▸ Directive
Rewrite the items from the line containing "This screenshot has width=820, height=538." through the line containing "Action: [1142, 143]", both included and requests and all. Scale every coordinate in the answers by 2.45, rounding to whole numbers with halves going up, and leave all other numbers as they are.

▸ Recorded information

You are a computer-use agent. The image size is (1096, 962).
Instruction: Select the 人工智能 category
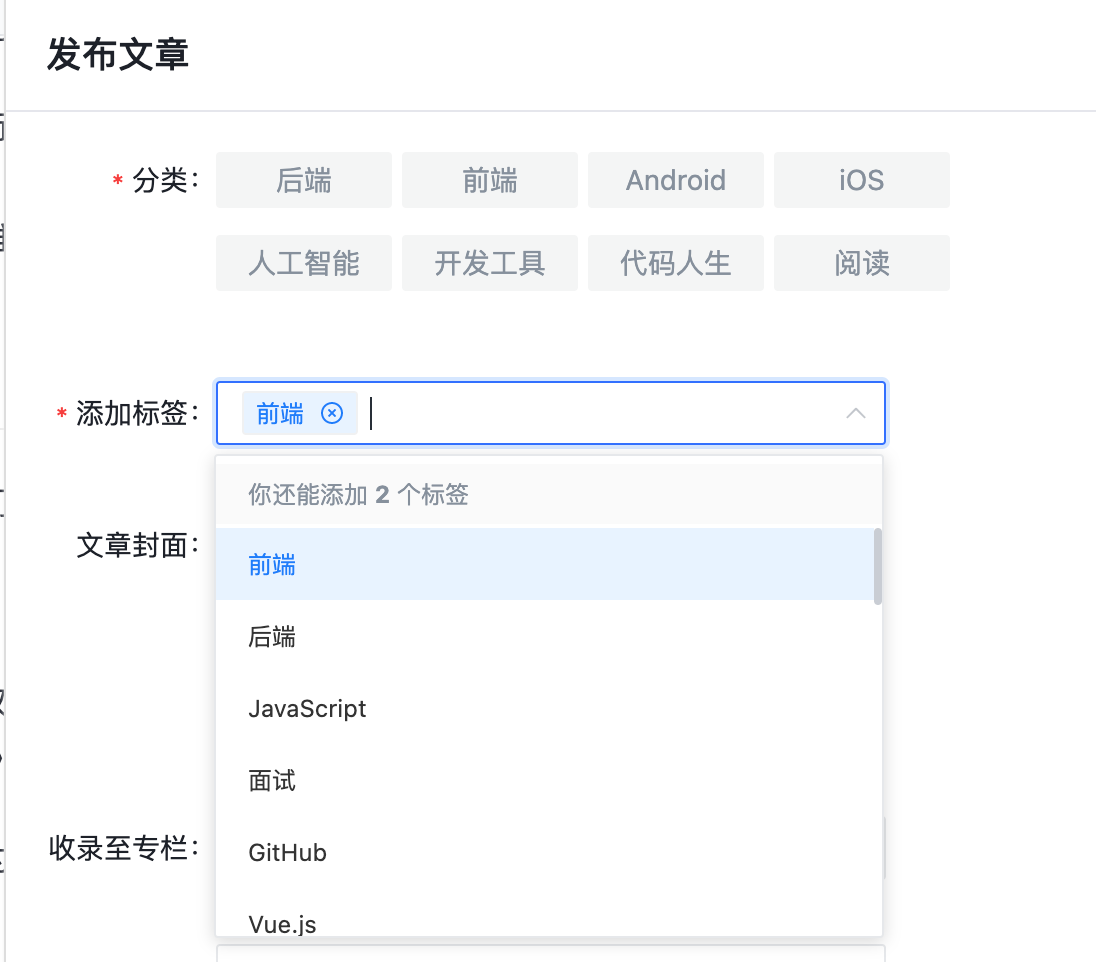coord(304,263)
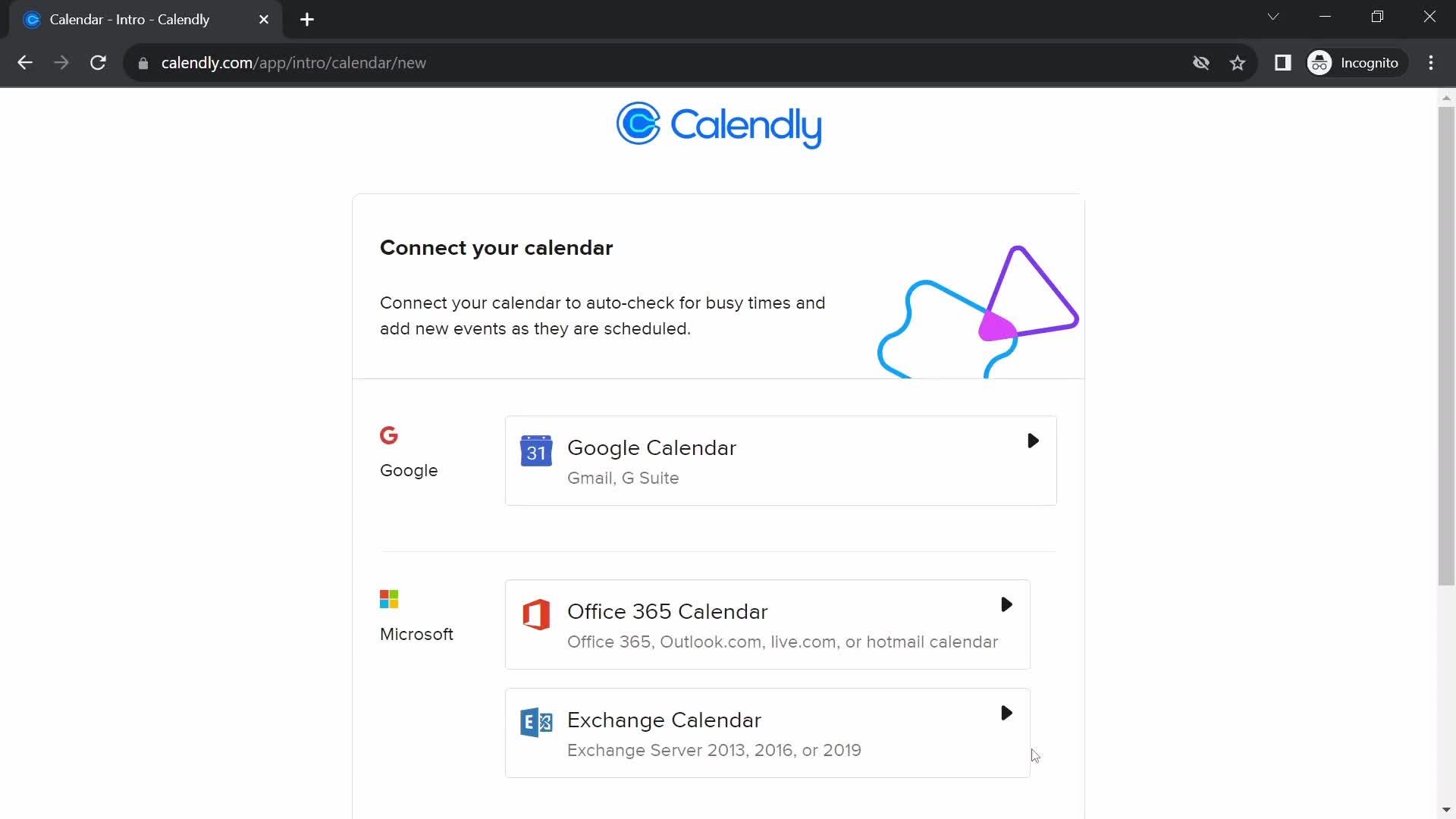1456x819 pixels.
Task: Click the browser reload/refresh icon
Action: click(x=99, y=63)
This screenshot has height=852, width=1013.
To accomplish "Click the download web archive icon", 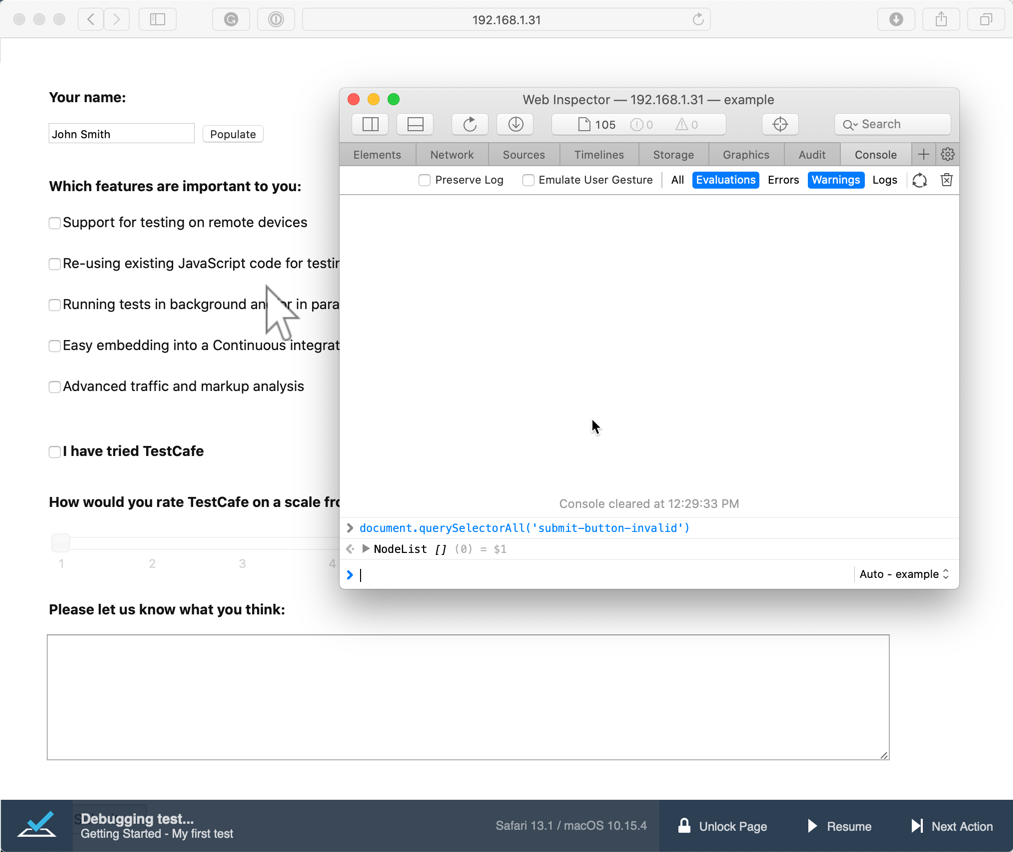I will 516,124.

...

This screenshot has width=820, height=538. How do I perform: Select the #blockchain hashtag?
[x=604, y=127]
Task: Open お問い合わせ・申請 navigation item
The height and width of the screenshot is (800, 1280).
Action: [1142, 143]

▸ Problem solution
This screenshot has width=820, height=538. How do I perform: Select the #blockchain hashtag?
[x=1480, y=311]
Task: Open お問い合わせ・申請 navigation item
The height and width of the screenshot is (800, 1280).
Action: [2798, 350]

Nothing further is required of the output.